Numerical models have a valuable role to play in the sustainable management of coastal waters but accurate simulation of land/sea interactions, particularly in areas of complex coastlines, requires the use of high spatial resolutions. As a result, the computational cost of such models can become quite prohibitive. Nesting techniques offer a cost-effective solution to the spatial resolution problem by allowing specification of high spatial resolutions in limited areas, i.e. selective down-scaling. A one-way nested model was developed for simulation of tidal hydraulics in coastal waters. The nesting procedure was developed to reduce errors in the nested domain generated by the treatment of the nested open boundaries.

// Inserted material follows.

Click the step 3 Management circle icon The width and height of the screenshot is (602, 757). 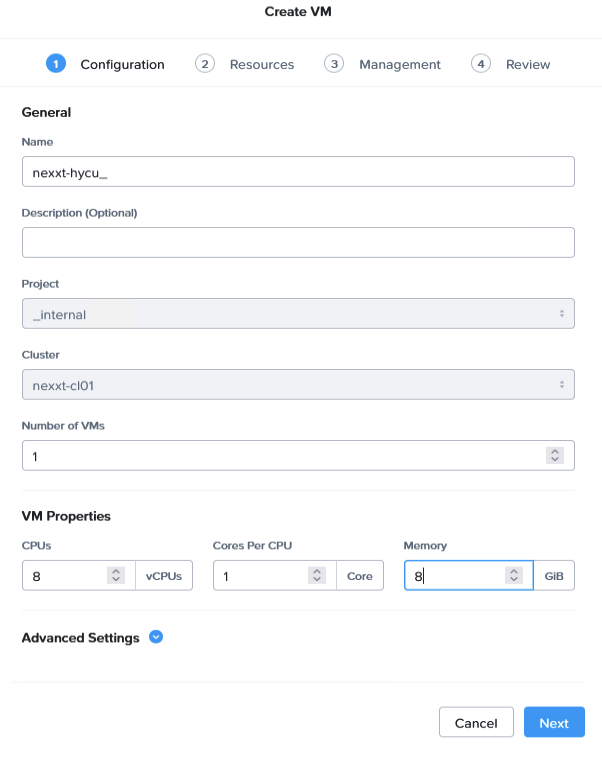[x=334, y=64]
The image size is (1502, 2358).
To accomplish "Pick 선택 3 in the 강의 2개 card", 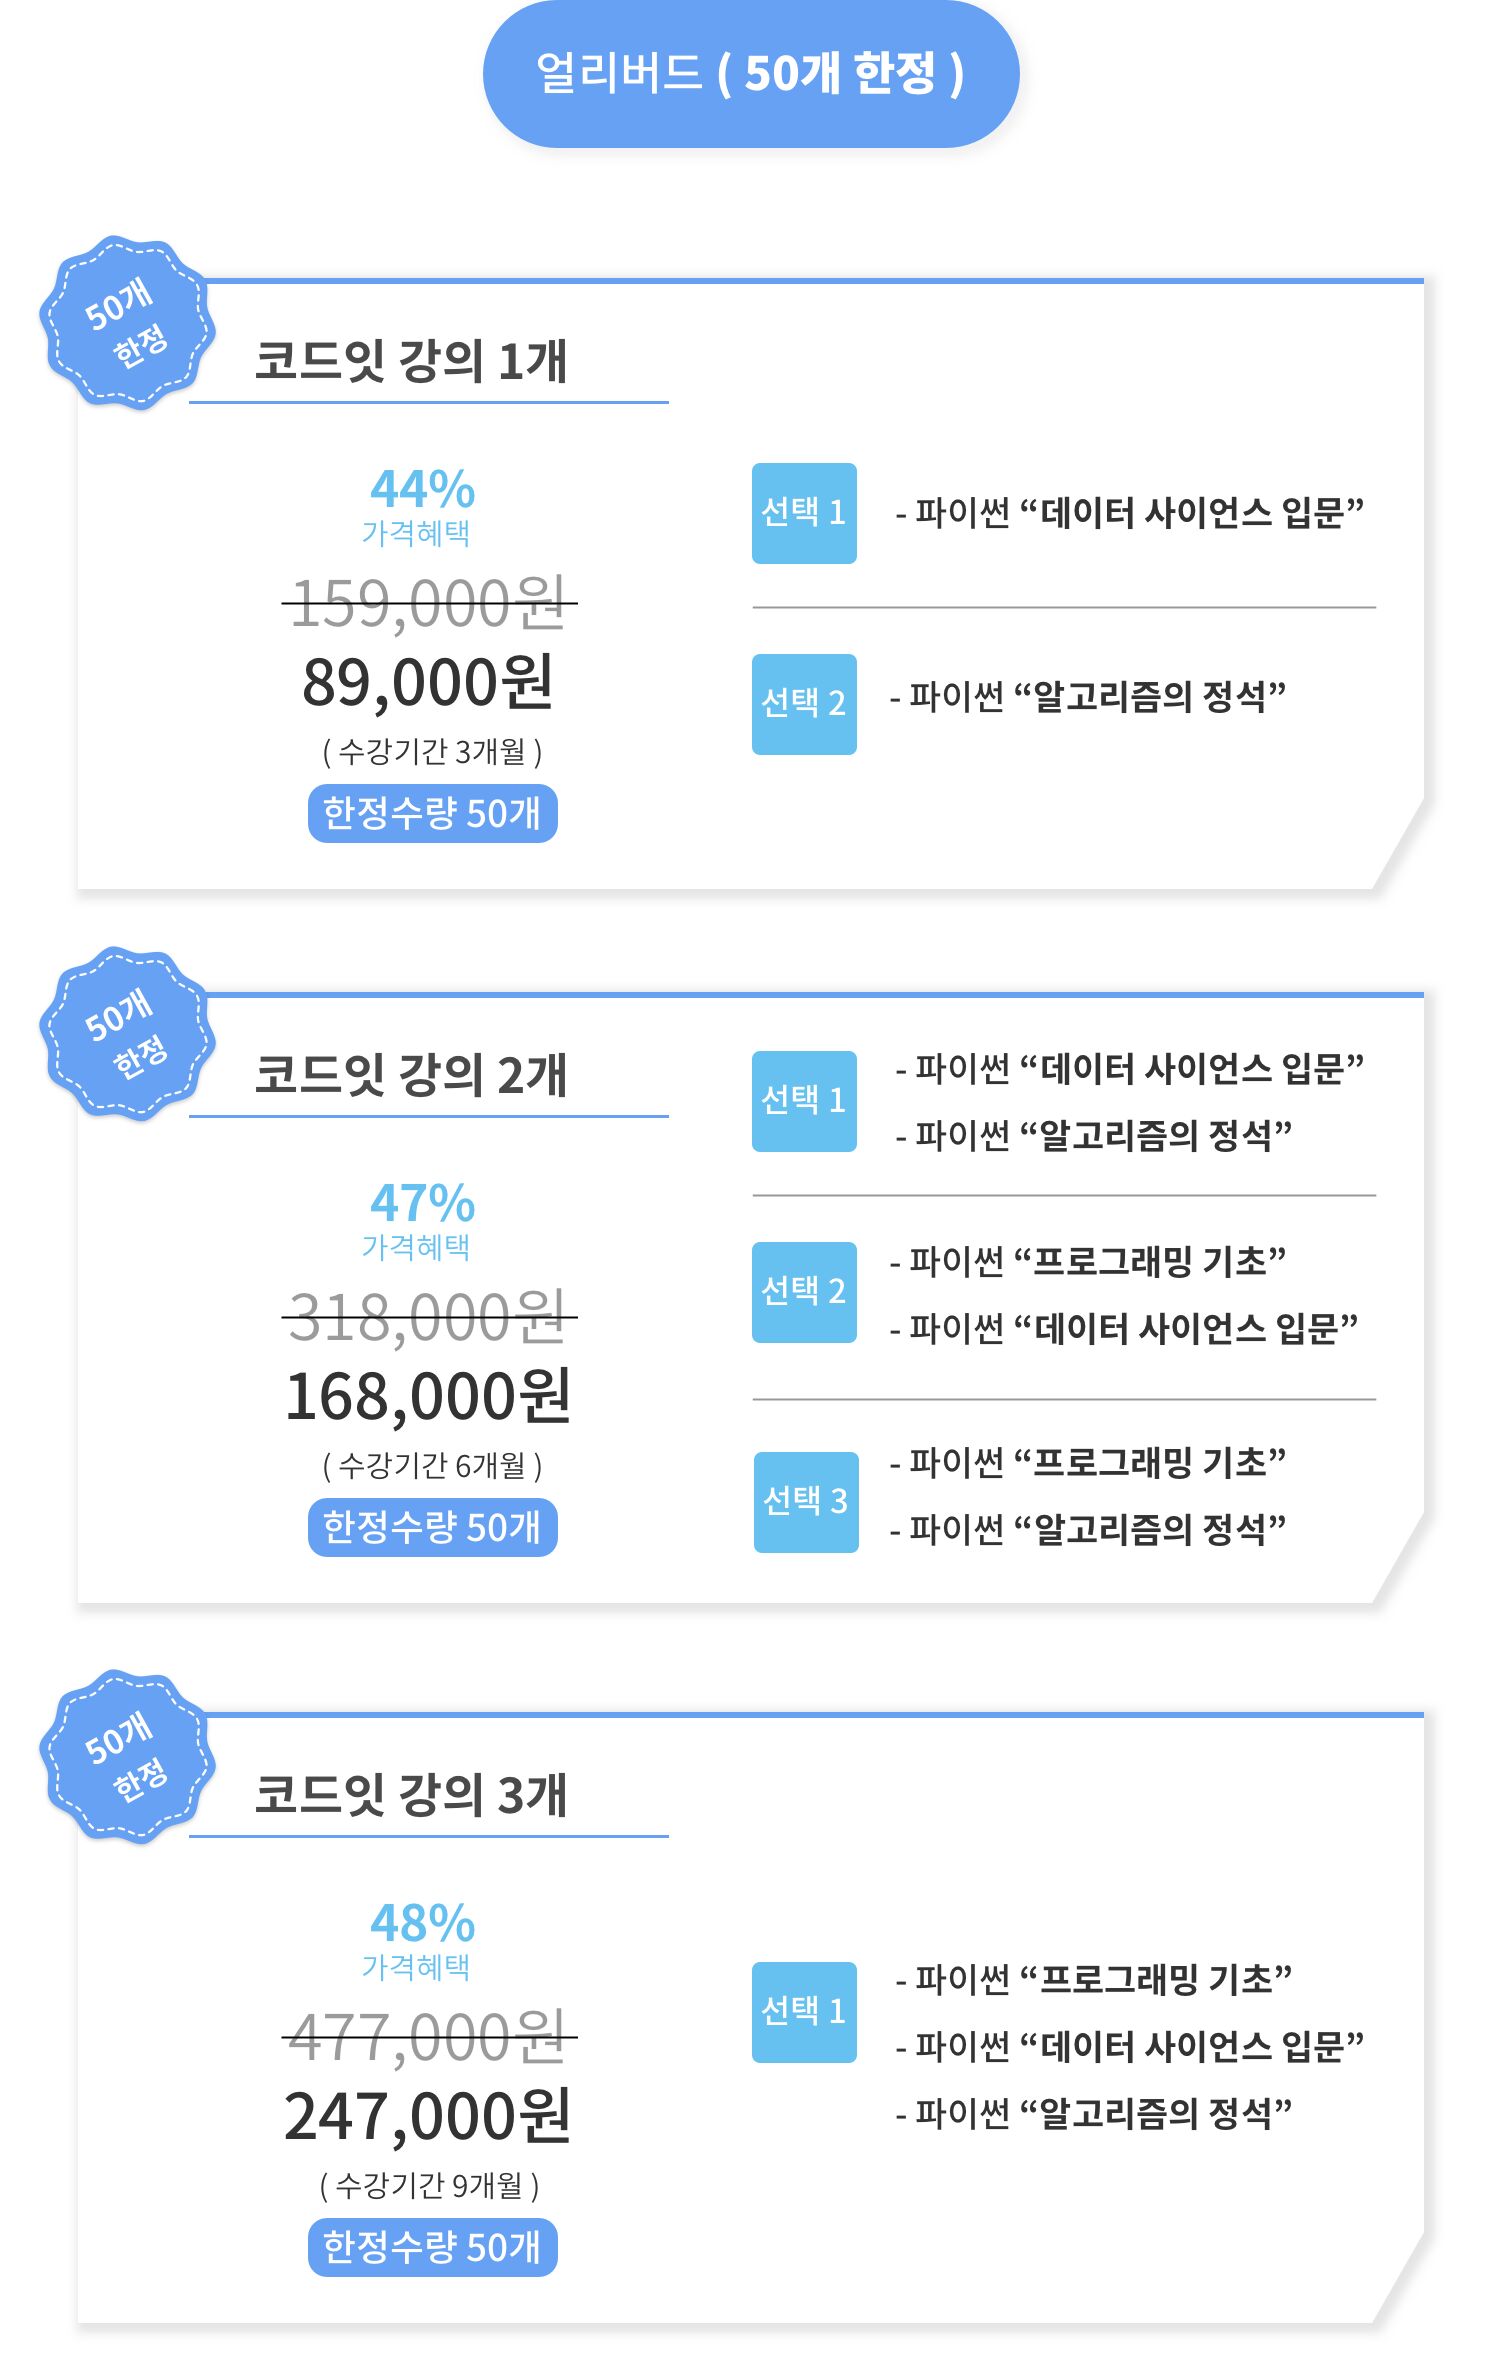I will pos(806,1502).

Such 'boundary errors' are primarily caused by loss of mass and momentum due to non-conservative boundary schemes and/or inaccurate boundary data due to unsuitable nested boundary locations. In the first instance, high levels of conservation of mass and momentum are achieved by the use of a Dirichlet boundary condition and linear interpolation scheme for specification of nested boundary data, and by a nested boundary configuration incorporating ghost cells which, in effect, allows the formulation of open boundaries as 'internal boundaries'. In the second instance, a procedure for identification of suitable nested boundary locations ensures the level of error passed from the low resolution solution to the nested solution via the boundary prescription is low. Nested model functionality was verified for both experimental and natural test conditions. The nesting procedure was found to reduce boundary errors and produce highly accurate solutions for a fraction of the computational cost of high resolution single grid models.